▶ _READING TEXT_
──────────

The characterization of intellectuals as scouts of their society says a lot about the traditional state of mind. It reveals the mentality of a society trapped in a hostile environment and compelled to be on a constant guard, not only against military invasions, but also against foreign ideas. To be sure, this definition of the intellectual must be related with the mission that the Ethiopian society assigned to itself. We know the mission to be the guardianship of the true faith, itself derived from the belief that Ethiopians are God’s chosen people. Some such mission requires that intellectuals assume the role of watchdog by protecting the society against ideological infiltrations damaging to the mission.
We see here a function of the traditional intellectual that is quite different from its modern understanding. Modern intellectuals are expected to examine critically their own society so as to remove obstacles to progress through the spread of enlightened ideas. Above all, nothing should hamper their critical investigation, which therefore constitutes their primary function. Not so with traditional Ethiopian intellectuals: their preoccupation is more with external threats, and at times with internal developments harmful to the religious mission, as when an Ethiopian king espouses a different religion. So defined, the task of intellectuals is never to question the mission, which exists only through the acceptance of the tradition that bequeaths it, but to defend the mission against external and internal enemies.

──────────

▶ _SUPPLIED INFORMATION_
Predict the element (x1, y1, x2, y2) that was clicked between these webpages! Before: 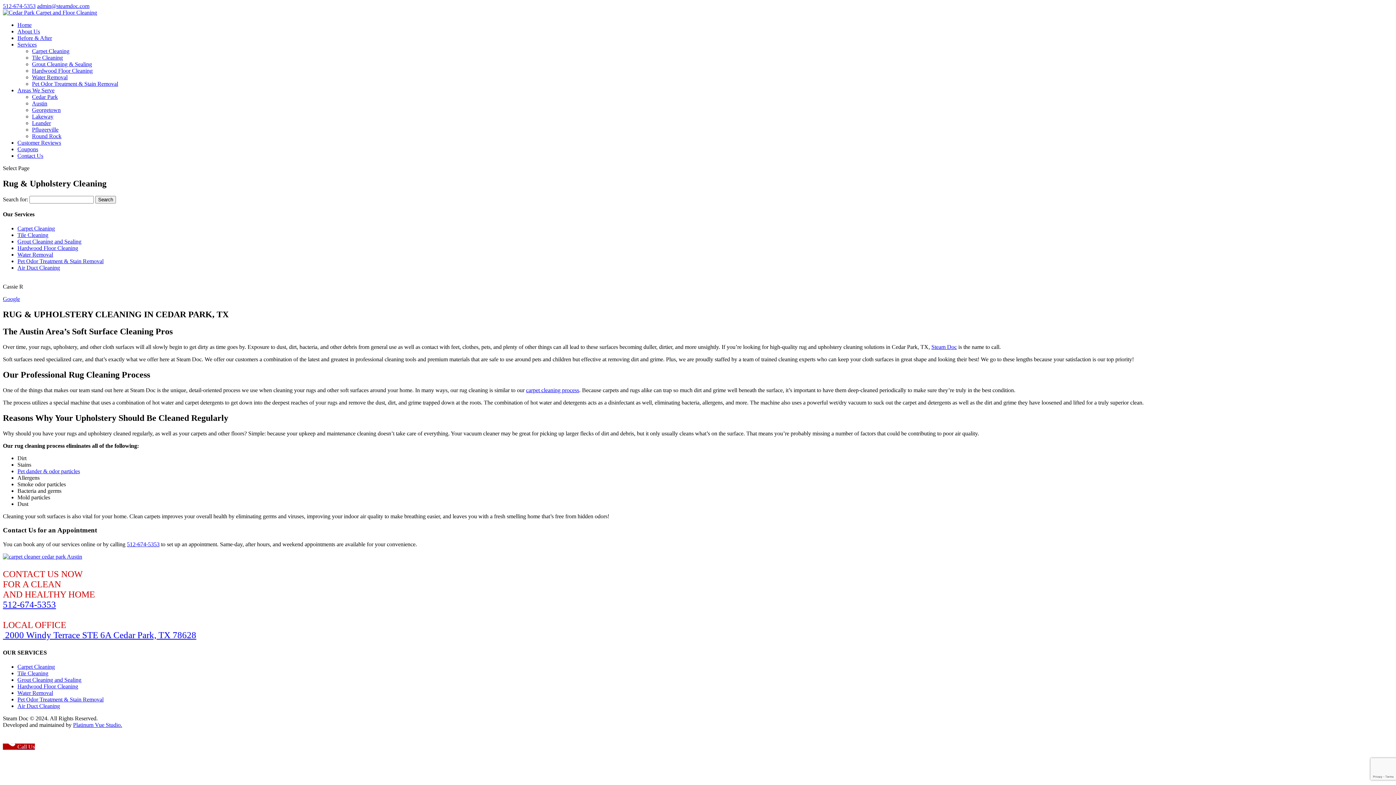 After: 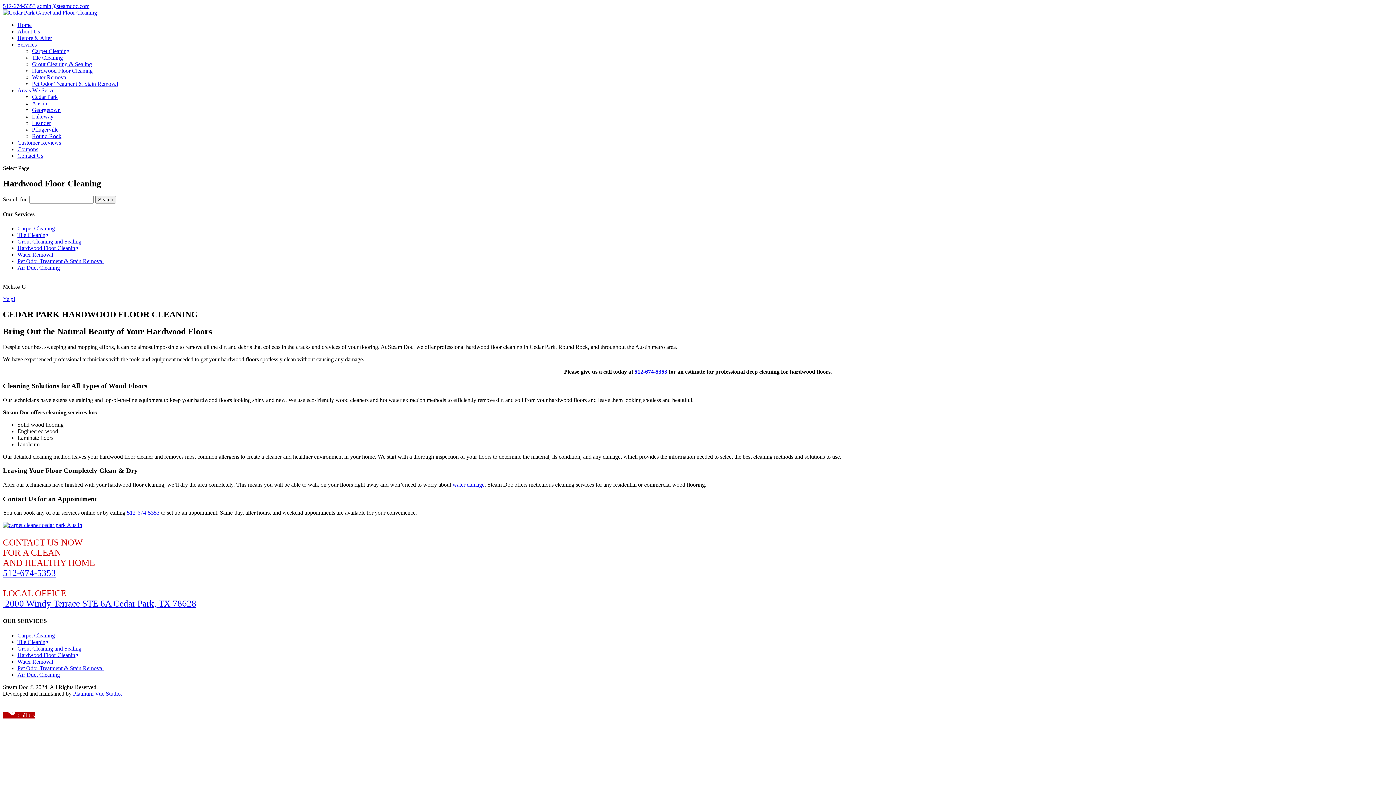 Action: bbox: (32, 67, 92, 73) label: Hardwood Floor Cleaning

──────────

▶ _GOAL_
Carry on the passage about traditional Ethiopian intellectuals, starting right after its final sentence.

▶ _EXERCISE RESPONSE_
I hasten to add that traditional intellectuals are not devoid of critical mind but that their criticisms are directed against alien doctrines and dissident views. What is encouraged is self-defense, less so self-examination. Such an orientation does not mean that changes and improvements do not occur, since self-defense does not entirely exclude self-examination. You cannot efficiently defend yourself unless you agree to some corrections and refinements, even at times to some reinterpretations. Still, the movement is not dialectical in the Hegelian sense of the word where thesis and antithesis fight and move toward a synthesis. The defensive goal never ventures into an antithetical position; it simply focuses on improving the original belief without ever integrating opposition. It is more about improving, polishing the original belief than transforming or altering it.
A good example of refinements of belief is found in the various conflictual encounters of Christian churches with scientific discoveries. Every time science counters biblical statements, interpretations and refinements are provided that tone down the conflict. Thus, the story of God’s creation of the world in seven days is made consonant with the theory of evolution through the suggestion that days should be taken as a symbolic expression, that actually they mean longer periods of time, perhaps millions of years. The belief is not challenged; it undergoes some improvements whereby it is made acceptable to a modern person.
In the same line, Asres’s definition refers to the tradition of Ethiopian intellectuals entrusted with the mission of defending transmitted beliefs. They are not critics of the tradition; they are its guardians. As such, they enjoy great prestige and some autonomy, which is necessary for the defensive purpose. They are literally the lighthouses of society: the Ethiopian state is appropriately ready to defend itself and accomplish its mission only when the warnings of intellectuals guide the military mobilization of kings and their warriors against external and internal threats.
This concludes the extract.